The chemotherapy agents, including an anthracycline, were proven to has an immunomodulatory effect against tumor cells. It stimulates immune responses by inducing immunogenic cell death. Several mechanisms occurred in the process, including translocation of calreticulin from endoplasmic reticulum lumen to the cell surface, which serves as an ‘eat me’ signal and stimulates tumor cell elimination by fagosit and DCs [18]. Anthracycline will also trigger ATP release in the premortem phase of tumor cell death and stimulates tumor cells to produce interferon type 1, which eventually induces the release of CXCL10. The ATP and CXCL10 releases will lead to iDCs recruitment [19,20]. Another mechanism is anthracycline may simulate HMGB1 releases, which trigger DCs maturation. The endpoint of this iDCs maturation is the more expansion and differentiation of T cell CD8 against the tumor cells [21]. Another study by Alizadeh D. et al. also showed that anthracycline might eliminate MDSCs (which have a role in tumor evasion and inhibit innate and adaptive immunity) in the spleen, blood, and tumor area [22]. However, to maximize its function as an anti-tumor agent, anthracycline needs intact immune cells like cytotoxic T cells CD8 and IFN-γ along with IL-1β and IL- 17A as shown by the research of Mattarollo et al. [23].

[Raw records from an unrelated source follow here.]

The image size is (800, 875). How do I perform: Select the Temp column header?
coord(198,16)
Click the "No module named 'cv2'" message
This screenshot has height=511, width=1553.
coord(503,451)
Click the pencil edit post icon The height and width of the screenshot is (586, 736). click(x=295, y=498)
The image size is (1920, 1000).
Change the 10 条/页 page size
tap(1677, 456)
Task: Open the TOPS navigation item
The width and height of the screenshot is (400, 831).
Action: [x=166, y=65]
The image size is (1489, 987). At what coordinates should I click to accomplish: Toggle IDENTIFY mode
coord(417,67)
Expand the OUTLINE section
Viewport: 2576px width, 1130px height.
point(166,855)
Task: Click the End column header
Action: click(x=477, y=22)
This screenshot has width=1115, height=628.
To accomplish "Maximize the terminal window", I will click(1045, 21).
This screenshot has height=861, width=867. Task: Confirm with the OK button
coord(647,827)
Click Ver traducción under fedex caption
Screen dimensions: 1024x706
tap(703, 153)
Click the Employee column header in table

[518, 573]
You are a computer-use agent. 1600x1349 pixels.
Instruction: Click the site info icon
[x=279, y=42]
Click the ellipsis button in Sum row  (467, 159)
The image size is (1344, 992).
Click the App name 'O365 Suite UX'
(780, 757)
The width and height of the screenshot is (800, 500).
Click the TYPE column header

In our study, multivariate logistic regression analysis showed the overall predictive value of TILs level and CD8 expression is 66.7% for clinical chemotherapy responses (Table 3). These results indicate that CD8 expression and TILs level may be added as predictive factors to determine the success of anthracycline-based neoadjuvant chemotherapy clinically, and therefore may benefit the clinicians/oncologist to be examined before the treatment given for patients with invasive breast carcinoma of no special type.

Many other factors determine the response of chemotherapy either by the immune system or non-immune systems. As for the immune system, some factors contribute positively to the anti-tumor effect such as T cell CD4 Th1, NK cell, and NKT cell, dendritic cell, and IFN-γ, and factors that contribute negatively such as Treg, TAM2, MDSCs, TGF-β, IL-6, IL-10, PD-1/PDL-1 and CTLA-4 [4]. Besides, an internal factor of T cell CD8 itself may contribute, since CD8 may differentiate as T cell effector (T_EFF) and T cell memory central/effector (T_CM; T_EM) but may also differentiate as T cell exhausted (T_EX), T cell anergic (T_AN) and T cell senescent/regulatory (T_SEN) [24].

This study results showed that TILs level and CD8 expression have a significant relationship with the response of anthracycline-based neoadjuvant chemotherapy clinically in a patient with invasive breast carcinoma of no special type and may be added as predictive factors for better tailor therapy.